This was a really fascinating read by a well-spoken, intelligent woman with one hell of a sense of humor.
“My conviction, by the way, had nothing to do with a desire to be feminine, but it had everything to do with being female. Which is an odd believe for a person born male. It certainly had nothing to do with whether I was attracted to girls or boys. This last point was the one that, years later, would most frequently elude people, including the overeducated smarty-pants who constituted much of my inner circle. But being gay or lesbian is about sexual orientation. Being transgendered is about identity.”
Jennifer Finney Boylan, born James Boylan, knew her whole life that she had been born into the wrong body. She tried to ignore it, and focused on her belief that if she found the right person to love, and to be loved by, that it would “cure” the way she felt. So she got married to a woman (called “Grace” in the book) and had two sons. But she couldn’t shake the knowledge that she was lying to herself, and to her whole family. So she slowly began the incredible process of coming out to her family and friends and colleagues, and eventually had surgery to complete her transition to becoming a woman.

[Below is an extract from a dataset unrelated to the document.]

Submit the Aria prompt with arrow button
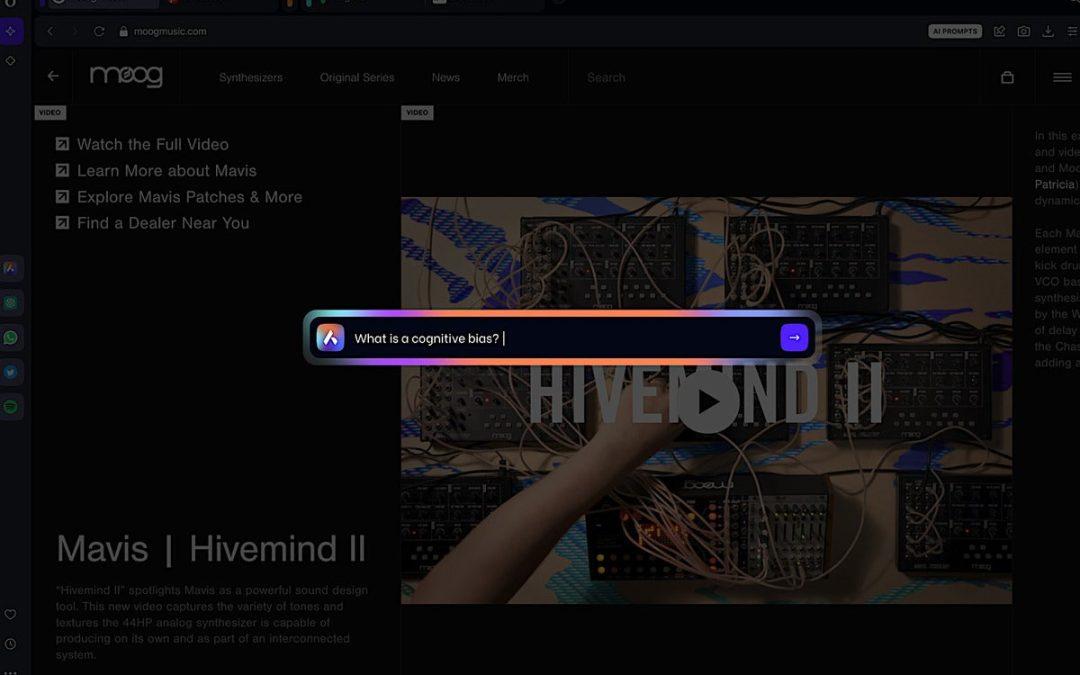Screen dimensions: 1080x675 point(793,338)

The book is really well written — Boylan has always been a novelist — and I particularly enjoyed the audio version, narrated by the author. It took me a little bit to get into it. She starts with a recent story (well, recent when it was published 10 years ago) about picking up some hitch-hikers in Maine that didn’t really seem to gel. But once she really starts talking about her life, I was hooked. She’s honest, about her own actions and about how everything she did (or didn’t do) affected her wife and kids. But she handles it all bravely and with a dry wit (particularly when it came to the surgery) that had me laughing out loud. It’s really a great read and I’m eager to check out the two sequels she wrote to it.